Risikofeststellung und interdisziplinäre Beratung, Gendiagnostik und Früherkennungsmaßnahmen von Ratsuchenden mit familiärer Belastung für Brust- und/oder Eierstockkrebs

Brustkrebs ist die häufigste Krebserkrankung von Frauen in Deutschland. Zehn Prozent der Frauen erkranken in ihrem Leben an Brustkrebs. Eine kleine Gruppe von Frauen hat ein genetisch bedingt weitaus höheres Erkrankungsrisiko und wird durch das reguläre Screening auf Brustkrebs nicht ausreichend erfasst. Für diese Frauen kann durch die Familienanamnese und eine spezielle molekulargenetische Untersuchung das Erkrankungsrisiko konkretisiert werden. Dies war bis 2004 in Sachsen an den Universitätskliniken möglich, finanziert durch die Deutsche Krebshilfe. Ab 2005 können die Krankenkassen diese Leistung vertraglich weiter fortführen. Die AOK Sachsen hat sich hierfür entschieden.

Für Versicherte der AOK Sachsen besteht ab 2005 die Möglichkeit, an den Universitätskliniken in Dresden und Leipzig im Rahmen einer interdisziplinären Beratung und mittels hochspezialisierter Gendiagnostik eine Risikofeststellung der familiären Belastung für Brust- und/oder Eierstockkrebs vornehmen zu lassen.

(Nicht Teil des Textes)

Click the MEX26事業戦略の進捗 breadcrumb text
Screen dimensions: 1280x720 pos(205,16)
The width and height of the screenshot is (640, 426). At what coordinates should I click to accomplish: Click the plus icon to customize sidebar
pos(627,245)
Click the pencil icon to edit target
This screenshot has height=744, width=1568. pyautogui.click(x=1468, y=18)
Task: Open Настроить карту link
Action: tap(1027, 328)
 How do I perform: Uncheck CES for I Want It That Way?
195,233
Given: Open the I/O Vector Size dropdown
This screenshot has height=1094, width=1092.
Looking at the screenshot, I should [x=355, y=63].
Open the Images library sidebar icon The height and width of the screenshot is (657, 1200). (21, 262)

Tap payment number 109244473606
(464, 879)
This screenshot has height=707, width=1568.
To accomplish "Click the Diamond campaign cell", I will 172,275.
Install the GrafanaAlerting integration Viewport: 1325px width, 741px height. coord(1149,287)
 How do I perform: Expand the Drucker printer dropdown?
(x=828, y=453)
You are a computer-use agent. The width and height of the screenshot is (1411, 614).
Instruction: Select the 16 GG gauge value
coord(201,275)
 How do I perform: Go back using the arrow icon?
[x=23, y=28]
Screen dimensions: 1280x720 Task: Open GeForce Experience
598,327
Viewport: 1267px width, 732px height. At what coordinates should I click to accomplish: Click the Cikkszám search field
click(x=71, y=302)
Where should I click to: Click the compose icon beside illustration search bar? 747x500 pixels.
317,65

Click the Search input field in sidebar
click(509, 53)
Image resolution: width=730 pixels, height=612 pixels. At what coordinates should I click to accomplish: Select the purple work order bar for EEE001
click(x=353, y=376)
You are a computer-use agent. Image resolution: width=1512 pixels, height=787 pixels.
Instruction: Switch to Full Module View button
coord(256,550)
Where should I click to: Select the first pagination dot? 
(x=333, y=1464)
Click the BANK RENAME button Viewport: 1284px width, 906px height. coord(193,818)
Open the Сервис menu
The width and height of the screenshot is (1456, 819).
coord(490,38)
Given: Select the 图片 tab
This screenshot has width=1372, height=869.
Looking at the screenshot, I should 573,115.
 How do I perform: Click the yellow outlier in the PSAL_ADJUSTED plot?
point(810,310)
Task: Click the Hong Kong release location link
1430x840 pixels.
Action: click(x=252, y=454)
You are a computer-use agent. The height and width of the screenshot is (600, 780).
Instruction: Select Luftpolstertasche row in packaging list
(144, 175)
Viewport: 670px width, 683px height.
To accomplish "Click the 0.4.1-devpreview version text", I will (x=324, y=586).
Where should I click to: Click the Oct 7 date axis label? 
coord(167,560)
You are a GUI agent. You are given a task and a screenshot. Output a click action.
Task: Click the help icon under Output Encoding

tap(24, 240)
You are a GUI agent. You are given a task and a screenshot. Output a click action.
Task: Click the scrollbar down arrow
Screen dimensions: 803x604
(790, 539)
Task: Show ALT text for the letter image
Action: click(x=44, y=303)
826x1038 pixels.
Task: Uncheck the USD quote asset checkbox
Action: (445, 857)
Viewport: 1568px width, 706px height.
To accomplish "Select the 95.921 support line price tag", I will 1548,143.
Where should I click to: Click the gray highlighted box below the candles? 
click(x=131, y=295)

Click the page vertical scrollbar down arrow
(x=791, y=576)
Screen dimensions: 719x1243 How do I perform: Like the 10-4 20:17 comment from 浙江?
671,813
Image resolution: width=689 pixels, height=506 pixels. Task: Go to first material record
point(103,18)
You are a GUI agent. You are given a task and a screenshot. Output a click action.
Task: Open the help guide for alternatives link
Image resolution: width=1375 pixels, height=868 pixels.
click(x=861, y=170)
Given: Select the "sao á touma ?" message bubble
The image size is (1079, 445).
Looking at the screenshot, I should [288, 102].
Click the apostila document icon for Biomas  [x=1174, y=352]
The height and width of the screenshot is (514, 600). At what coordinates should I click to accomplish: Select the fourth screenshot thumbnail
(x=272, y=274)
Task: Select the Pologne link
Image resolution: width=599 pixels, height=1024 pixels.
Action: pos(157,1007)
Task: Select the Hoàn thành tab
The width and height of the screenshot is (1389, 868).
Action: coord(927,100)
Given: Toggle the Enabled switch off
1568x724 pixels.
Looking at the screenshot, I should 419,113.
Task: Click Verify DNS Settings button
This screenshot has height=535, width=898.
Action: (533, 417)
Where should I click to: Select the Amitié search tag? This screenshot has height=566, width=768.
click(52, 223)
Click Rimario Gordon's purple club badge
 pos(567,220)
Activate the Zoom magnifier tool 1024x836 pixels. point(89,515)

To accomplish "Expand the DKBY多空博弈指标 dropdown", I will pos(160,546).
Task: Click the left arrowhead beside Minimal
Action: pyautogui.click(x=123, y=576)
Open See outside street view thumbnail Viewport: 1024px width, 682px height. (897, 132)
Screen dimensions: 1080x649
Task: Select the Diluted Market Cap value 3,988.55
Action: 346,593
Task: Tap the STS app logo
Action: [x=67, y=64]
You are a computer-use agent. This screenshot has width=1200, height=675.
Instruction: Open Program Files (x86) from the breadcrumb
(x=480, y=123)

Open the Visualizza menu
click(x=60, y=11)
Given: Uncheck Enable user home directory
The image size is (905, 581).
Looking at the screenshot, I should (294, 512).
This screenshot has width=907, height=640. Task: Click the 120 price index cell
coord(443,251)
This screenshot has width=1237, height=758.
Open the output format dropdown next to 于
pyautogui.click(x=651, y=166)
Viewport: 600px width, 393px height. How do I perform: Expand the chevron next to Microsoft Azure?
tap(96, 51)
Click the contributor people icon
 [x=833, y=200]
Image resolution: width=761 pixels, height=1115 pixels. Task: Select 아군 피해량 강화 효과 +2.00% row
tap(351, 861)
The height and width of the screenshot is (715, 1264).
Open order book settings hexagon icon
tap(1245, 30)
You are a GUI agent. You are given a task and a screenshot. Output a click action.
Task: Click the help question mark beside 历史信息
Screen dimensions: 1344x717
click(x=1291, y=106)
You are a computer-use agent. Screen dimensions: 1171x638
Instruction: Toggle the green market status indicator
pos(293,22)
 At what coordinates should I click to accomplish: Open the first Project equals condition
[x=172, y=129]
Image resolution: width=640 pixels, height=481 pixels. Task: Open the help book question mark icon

Dieses neue Versorgungsangebot umfasst:

  • die Risikofeststellung und interdisziplinäre Beratung,
  • die Genanalyse und
  • ein strukturiertes und standardisiertes Früherkennungsprogramm

Für die Inanspruchnahme der Leistung benötigen die Versicherten eine Überweisung von einem niedergelassenen Vertragsarzt.

Ziel des neuen Versorgungsangebotes ist es, Frauen mit einem hohen Erkrankungsrisiko zu identifizieren, das tatsächliche Erkrankungsrisiko festzustellen und durch eine frühzeitige Diagnostik den Krankheitsverlauf zu verbessern.